--- START ---
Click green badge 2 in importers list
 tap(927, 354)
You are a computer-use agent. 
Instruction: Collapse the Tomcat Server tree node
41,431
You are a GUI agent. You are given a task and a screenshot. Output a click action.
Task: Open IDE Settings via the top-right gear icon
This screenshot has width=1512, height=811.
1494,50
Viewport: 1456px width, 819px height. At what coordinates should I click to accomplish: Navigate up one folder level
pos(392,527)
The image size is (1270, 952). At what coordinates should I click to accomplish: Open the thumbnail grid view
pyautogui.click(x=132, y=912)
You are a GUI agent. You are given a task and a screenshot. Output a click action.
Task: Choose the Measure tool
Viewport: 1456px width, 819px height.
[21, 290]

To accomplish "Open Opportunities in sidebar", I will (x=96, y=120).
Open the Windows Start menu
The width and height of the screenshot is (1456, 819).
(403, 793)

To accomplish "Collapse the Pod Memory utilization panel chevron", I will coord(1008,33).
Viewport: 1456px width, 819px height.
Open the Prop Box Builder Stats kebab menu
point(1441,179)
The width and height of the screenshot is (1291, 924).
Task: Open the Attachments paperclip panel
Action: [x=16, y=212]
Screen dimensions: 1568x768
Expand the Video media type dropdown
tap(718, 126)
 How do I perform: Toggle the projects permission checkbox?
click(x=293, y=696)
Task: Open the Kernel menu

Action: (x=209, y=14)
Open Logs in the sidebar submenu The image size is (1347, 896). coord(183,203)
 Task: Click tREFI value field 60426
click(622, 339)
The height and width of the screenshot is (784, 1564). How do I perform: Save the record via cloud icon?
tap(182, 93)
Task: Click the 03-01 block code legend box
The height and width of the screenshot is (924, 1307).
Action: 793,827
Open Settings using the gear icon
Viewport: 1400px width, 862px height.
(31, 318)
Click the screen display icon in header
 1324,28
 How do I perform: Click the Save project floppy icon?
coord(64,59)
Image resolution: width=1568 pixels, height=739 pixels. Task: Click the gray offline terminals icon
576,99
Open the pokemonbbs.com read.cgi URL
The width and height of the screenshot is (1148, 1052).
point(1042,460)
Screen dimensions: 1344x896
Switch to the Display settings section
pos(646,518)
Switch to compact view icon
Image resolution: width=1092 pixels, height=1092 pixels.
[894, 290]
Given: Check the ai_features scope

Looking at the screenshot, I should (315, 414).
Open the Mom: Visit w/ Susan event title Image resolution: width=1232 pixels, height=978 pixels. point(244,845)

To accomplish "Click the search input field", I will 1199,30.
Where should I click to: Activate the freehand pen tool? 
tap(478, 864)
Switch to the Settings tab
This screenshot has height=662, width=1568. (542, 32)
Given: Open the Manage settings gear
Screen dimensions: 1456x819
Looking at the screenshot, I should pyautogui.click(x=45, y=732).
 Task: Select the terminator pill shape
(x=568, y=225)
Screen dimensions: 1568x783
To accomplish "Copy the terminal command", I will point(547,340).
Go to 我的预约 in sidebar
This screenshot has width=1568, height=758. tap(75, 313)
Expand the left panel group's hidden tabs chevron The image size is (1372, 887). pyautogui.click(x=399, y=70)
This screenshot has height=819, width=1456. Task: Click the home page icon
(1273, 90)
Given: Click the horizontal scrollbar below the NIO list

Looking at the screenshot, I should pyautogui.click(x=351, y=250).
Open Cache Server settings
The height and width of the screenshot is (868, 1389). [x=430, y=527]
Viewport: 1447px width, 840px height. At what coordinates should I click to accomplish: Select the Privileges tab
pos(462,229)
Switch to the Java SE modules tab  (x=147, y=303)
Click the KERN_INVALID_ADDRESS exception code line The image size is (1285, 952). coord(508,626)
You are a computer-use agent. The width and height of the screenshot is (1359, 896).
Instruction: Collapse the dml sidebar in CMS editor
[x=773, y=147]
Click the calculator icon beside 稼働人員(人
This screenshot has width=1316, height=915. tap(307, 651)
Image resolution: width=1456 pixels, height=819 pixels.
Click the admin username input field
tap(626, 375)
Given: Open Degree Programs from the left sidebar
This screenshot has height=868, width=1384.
--- END ---
-- Assignment --
Starting with the line that holds "Task: Select the terminator pill shape" and ending with the line that holds "Click the KERN_INVALID_ADDRESS", retype every line in the data above exactly, and nothing else.

-- Task response --
 Task: Select the terminator pill shape
(x=568, y=225)
Screen dimensions: 1568x783
To accomplish "Copy the terminal command", I will point(547,340).
Go to 我的预约 in sidebar
This screenshot has width=1568, height=758. tap(75, 313)
Expand the left panel group's hidden tabs chevron The image size is (1372, 887). pyautogui.click(x=399, y=70)
This screenshot has height=819, width=1456. Task: Click the home page icon
(1273, 90)
Given: Click the horizontal scrollbar below the NIO list

Looking at the screenshot, I should pyautogui.click(x=351, y=250).
Open Cache Server settings
The height and width of the screenshot is (868, 1389). [x=430, y=527]
Viewport: 1447px width, 840px height. At what coordinates should I click to accomplish: Select the Privileges tab
pos(462,229)
Switch to the Java SE modules tab  (x=147, y=303)
Click the KERN_INVALID_ADDRESS exception code line The image size is (1285, 952). coord(508,626)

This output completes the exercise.